I'm responsible for electrical maintenace in our plant where we use hundreds of servo motors and ethernetIP communication, now our challenge to minimize the down time, so I'm woundering guys what kind of electrical preventive maintence we have to make in our plant to increase the uptime and not fire fight with the machines. Just to let you know that we do termination and vibration analysis, we have got the infrared camera to use for the hot spots, my question to you guys beside that, what we have to do? in terms of motion what we can to do to the drives, because from time time we do change some electrical drives, and what about the servo motors and other this... any suggestions?

thanks in advance,
Rick
 
C

Curt Wuollet

Connectors and connections!
It has been estimated that 80% of machine problems are related to bad connections and connectors. When you attend to a piece of gear, at the very least, inspect the connectors and terminals. Unless you are in a really filthy environment, cycling pressure connectors and tightening terminal strips will produce a noticeable decrease in problems. To this end, using spring loaded connectors such as the wago or beckhoff type in vibration environments will also show an improvement. It's hard to stress this enough until people keep track of how many problems are fixed by cleaning and tightening connections, perhaps after replacing components damaged by heating connections or arcing, etc. In really bad environments, this can sometimes contaminate a good connection, but it's a good practice in nearly all cases.

Regards
cww
 
Compile detailed failure information, including repair reports from the servo manufacturer, or independent repair depot, and internal data such as machine symptoms, troubleshooting steps, and related or concurrent failures (i.e. - failing bearings in the driven equipment, equipment soaking due to a burst water hose, etc.).

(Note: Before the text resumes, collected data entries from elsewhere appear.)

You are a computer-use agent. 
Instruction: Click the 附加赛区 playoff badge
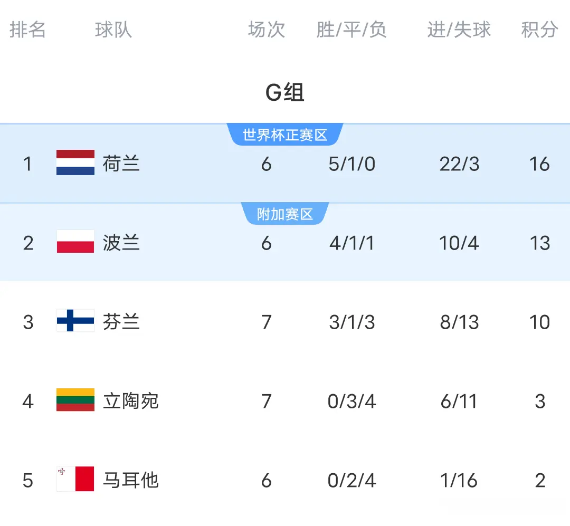coord(286,214)
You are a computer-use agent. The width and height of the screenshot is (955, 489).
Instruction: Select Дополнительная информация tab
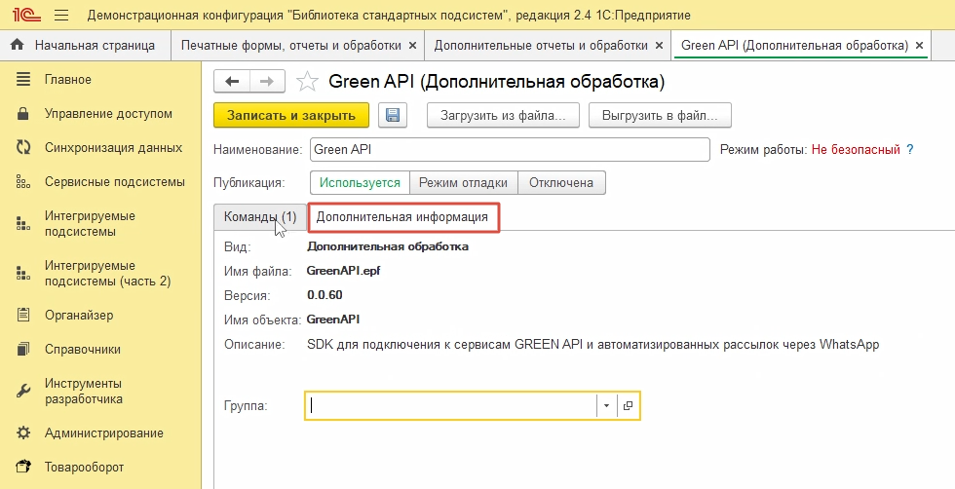(x=402, y=217)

Maintaining a thorough machine history is difficult to pull off, but well worth the effort. It should become a storehouse for looking up past failures (and their resolutions), and an aid for divining failure root causes, and thus suggesting courses of action towards maintenance improvement.

Modern servo drives tend to have sufficient parameters for setting current limit, and the like - so long as those values are selected appropriately then the opportunity for winding burn-out is minimized. If failure reports indicate toasted windings then re-visit those parameters, and, in general, the overall application, and ambient conditions..

If there are a lot of encoder failures then endeavor to learn the failure mechanism - typically excessive vibration (especially when glass disk encoders are used), and, in my experience, cable failure (when the motor is on a movable platen, and wiring/connector system is subject to flexture), and excessive temperature.

Servo motors are often rated for two or three operating profiles - convection cooled, forced air cooled, and (if the motor supports it) liquid
cooled, and each of these profiles allow increasing power levels. If the motion axis was designed for forced air cooling, and the motor operates near the edge of the performance envelope, then cooling fan maintenance becomes
paramount. Dirt build-up in the cooling shroud and motor radiative surfaces decreases cooling efficiency, and (if dirt builds up enough to stall the fan blades) eliminates forced cooling altogether. Electronics built into the encoder tends to be the weakest link, and tend go haywire first when subject to high temperature operation.